Jaime Sepúlveda, executive director of the Institute for Global Health Sciences at the University of California in San Francisco, predicted that the Delta strain will soon become the most prevalent variant in Mexico, as is already the case in the United States and many other countries.
“We know that it’s circulating in Mexico, it will surely be the predominant [strain] soon and it’s a more aggressive variant with regard to its transmission – it’s 40% to 60% more transmissible than previous variants,” he told the news website Animal Político.
Sepúlveda urged the Mexican government to take up the fight to Delta by speeding up the vaccination process.
“Vaccination is individual protection but it’s also collective protection because it prevents the circulation of the virus. The chain of transmission declines substantially with vaccination and it also prevents the emergence of new, even more transmissible and virulent variants,” he said.
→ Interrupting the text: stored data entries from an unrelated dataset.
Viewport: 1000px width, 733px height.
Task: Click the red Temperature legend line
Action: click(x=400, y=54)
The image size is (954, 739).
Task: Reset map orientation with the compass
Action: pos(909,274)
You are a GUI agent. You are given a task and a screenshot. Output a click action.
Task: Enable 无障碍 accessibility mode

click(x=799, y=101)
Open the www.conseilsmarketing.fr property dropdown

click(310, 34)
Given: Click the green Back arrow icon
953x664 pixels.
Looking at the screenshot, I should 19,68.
At least 70% of the population needs to be vaccinated against Covid-19 in order to achieve herd immunity, according to World Health Organization chief scientist Soumya Swaminathan, but only 28% of the Mexican population have had at least one shot, according to The New York Times vaccinations tracker and just 16% are fully immunized.
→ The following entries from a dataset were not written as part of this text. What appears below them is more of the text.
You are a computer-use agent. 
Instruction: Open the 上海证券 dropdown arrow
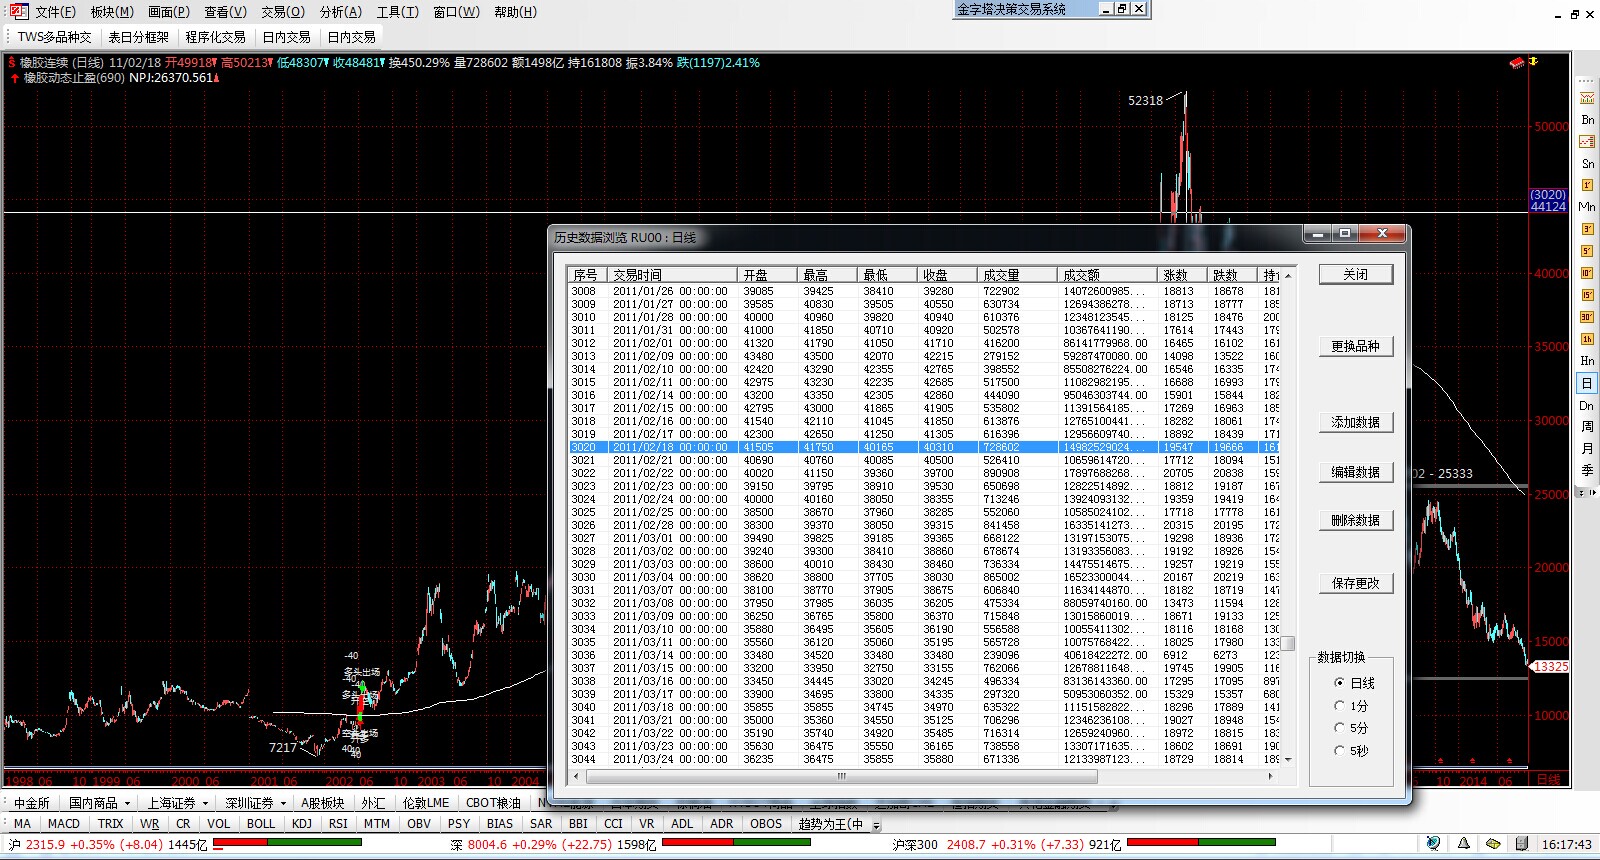[x=205, y=803]
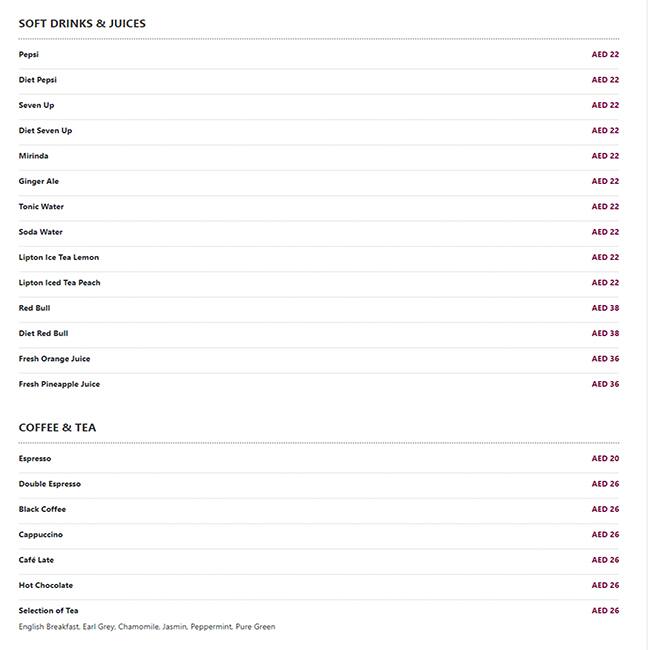
Task: Click the Coffee & Tea heading
Action: (57, 428)
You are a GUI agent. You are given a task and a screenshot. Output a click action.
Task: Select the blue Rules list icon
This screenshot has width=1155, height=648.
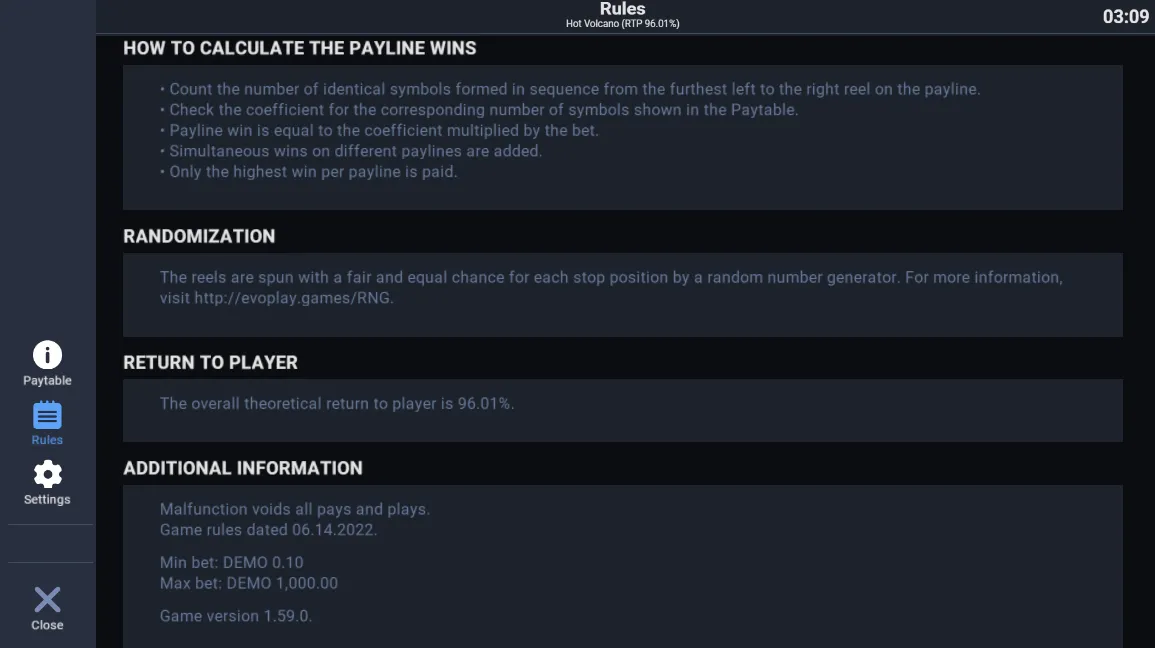click(47, 415)
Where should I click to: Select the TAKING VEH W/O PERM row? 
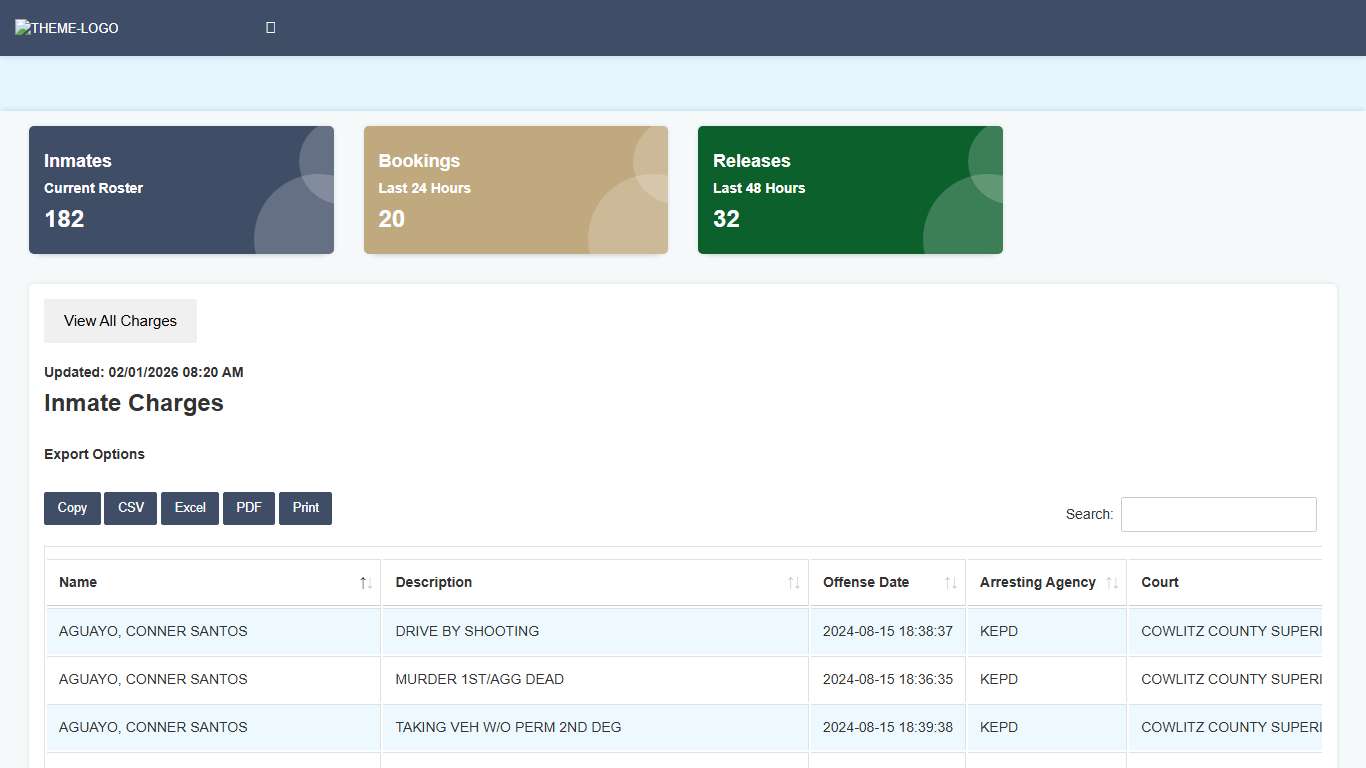tap(508, 728)
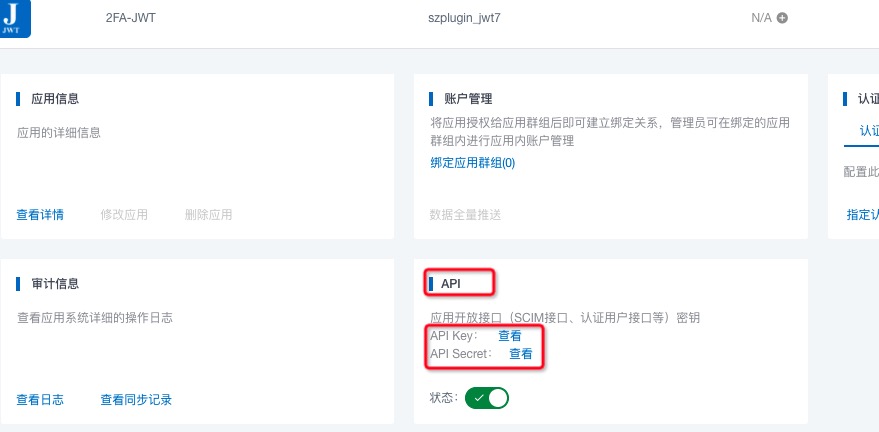
Task: Click 数据全量推送 in 账户管理
Action: pyautogui.click(x=464, y=214)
Sepúlveda urged people to get vaccinated no matter which Covid-19 vaccine – the Pfizer, AstraZeneca, CanSino, SinoVac, Sputnik V and Johnson & Johnson shots have all been used in Mexico – is on offer.
“All the vaccines offer protection against serious disease and death, all of them; and all of them help to fight against [the emergence] of new variants of the virus,” he said.
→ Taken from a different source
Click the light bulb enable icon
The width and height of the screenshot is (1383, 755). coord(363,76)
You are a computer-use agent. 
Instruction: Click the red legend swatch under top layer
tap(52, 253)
The total number of Mexicans who have had the opportunity to get vaccinated but decided not to is unknown but about 4 million of approximately 15 million people aged 60 or over opted out, government data suggests, although some of them were likely vaccinated in the United States.
The 4 million figure, accounting for about 27% of seniors, appears credible because more than 34% of people in the 60+ age bracket who responded to last year’s National Health and Nutrition Survey said they intended to reject the vaccine while another 11.7% said they were unsure whether they would get inoculated.
More than a quarter of respondents in younger age brackets also said they wouldn’t get vaccinated. Anecdotal evidence suggests that much of the vaccine hesitancy is due to fear of having an adverse reaction after receiving a shot. One 60-year-old woman who spoke with Animal Político said she had decided against getting a jab after reading about people developing blood clots as a result of being vaccinated with AstraZeneca.
(Clotting cases and deaths following vaccination have been reported in many countries around the world but the risk of developing thrombosis after inoculation with the AstraZeneca or Johnson & Johnson vaccines remains exceedingly low.)
Despite vaccine hesitancy, reaching a vaccination rate of 70% of adults looks achievable – 39% of the adult population has had at least one shot, according to the Health Ministry – albeit challenging, but in order to obtain that level of immunity among the entire population (not considering immunity gained through infection), children will also need to be inoculated.
The Pfizer vaccine has been approved in Mexico for the inoculation of children aged 12 and older but it is unclear when vaccination of minors will begin.